Insomma, #ilmiocollegioèdifferente, nel senso che se ci atteniamo a questi dati aggregati pare che siamo più o meno gli unici che possono sopportare euro e Germania!

Ovviamente questi grafici pongono più domande di quante risposte offrano, e altrettanto ovviamente bisognerà entrare in ulteriore dettaglio per capire se la classe imprenditoriale tutta sia realmente attaccata all'UE come pretendono i suoi rappresentanti (quelli del prosecco tiepido) e credono i miei colleghi (quelli che preferiscono il lompo alla porchetta), e eventualmente quanto lo sia per freddo calcolo economico (come dovrebbe essere in un mondo normale) o perché imbesuita dalla propaganda finanziata dall'UE, come appare più probabile. Il dettaglio settoriale, ad esempio, potrebbe esserci di aiuto nel distinguere vinti e vincitori:

e quindi ci torneremo sopra.

Certo è che il dato "mesoeconomico" non ci lascia vedere molti più vantaggi dall'ingresso nella moneta unica di quanti ce ne lasciava vedere il dato macroeconomico (cioè, in sintesi, zero). Bisognerà che ora che si può nuovamente parlare si torni a parlare anche di questo...

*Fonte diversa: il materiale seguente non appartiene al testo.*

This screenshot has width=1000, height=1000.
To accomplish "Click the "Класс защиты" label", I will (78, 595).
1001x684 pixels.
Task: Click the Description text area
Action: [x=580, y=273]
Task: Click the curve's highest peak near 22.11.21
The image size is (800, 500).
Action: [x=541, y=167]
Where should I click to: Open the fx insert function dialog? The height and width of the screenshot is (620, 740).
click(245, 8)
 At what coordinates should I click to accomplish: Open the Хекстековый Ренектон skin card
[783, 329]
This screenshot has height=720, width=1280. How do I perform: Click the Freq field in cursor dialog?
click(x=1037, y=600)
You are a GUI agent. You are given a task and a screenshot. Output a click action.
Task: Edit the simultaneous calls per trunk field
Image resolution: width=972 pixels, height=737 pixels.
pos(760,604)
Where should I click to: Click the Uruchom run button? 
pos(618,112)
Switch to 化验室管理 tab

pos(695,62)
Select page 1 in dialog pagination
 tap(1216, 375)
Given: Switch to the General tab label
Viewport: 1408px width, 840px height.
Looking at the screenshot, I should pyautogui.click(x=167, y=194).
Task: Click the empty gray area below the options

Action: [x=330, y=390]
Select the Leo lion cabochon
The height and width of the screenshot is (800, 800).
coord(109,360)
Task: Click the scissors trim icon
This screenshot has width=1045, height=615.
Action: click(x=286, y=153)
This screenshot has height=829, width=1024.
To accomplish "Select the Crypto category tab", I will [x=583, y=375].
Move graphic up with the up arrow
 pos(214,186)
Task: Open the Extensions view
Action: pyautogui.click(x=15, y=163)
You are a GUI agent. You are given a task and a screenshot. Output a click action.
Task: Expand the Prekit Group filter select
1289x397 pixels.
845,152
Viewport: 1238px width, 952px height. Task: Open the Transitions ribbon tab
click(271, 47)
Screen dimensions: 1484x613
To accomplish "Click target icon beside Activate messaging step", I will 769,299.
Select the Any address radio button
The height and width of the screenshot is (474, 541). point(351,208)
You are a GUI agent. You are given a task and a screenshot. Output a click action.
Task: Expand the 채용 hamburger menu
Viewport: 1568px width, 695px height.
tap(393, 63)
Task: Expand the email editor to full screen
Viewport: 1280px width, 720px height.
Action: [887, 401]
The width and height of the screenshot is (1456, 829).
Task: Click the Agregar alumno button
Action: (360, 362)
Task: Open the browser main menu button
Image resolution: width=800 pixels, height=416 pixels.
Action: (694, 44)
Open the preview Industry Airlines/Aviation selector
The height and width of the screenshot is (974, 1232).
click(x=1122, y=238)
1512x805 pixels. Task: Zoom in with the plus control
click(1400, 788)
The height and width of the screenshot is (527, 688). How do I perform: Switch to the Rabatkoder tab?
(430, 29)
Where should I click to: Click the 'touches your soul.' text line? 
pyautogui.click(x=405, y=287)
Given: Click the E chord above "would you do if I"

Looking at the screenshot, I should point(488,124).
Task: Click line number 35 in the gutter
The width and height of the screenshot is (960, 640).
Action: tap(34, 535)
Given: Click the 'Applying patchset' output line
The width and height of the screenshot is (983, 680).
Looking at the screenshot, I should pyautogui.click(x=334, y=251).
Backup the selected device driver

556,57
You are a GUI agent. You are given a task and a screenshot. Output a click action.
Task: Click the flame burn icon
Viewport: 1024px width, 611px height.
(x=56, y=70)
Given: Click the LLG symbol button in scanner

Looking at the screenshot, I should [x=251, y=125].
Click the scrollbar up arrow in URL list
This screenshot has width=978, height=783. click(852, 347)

(...sì, avete anche capito uno dei motivi per cui cinesi e tedeschi si stanno simpatici: hanno una cosa in comune...)

martedì 18 febbraio 2025

La questione settentrionale, aka "l'Europa delle regioni"

 (...chiedo scusa, sono in ritardo nelle risposte ai vostri commenti ai post precedenti, ma ieri è stata giornata intensa. Vorrei però mettere qui un altro paio di grafici che potrebbero interessarvi, prima di completare l'analisi di quelli del post precedente...)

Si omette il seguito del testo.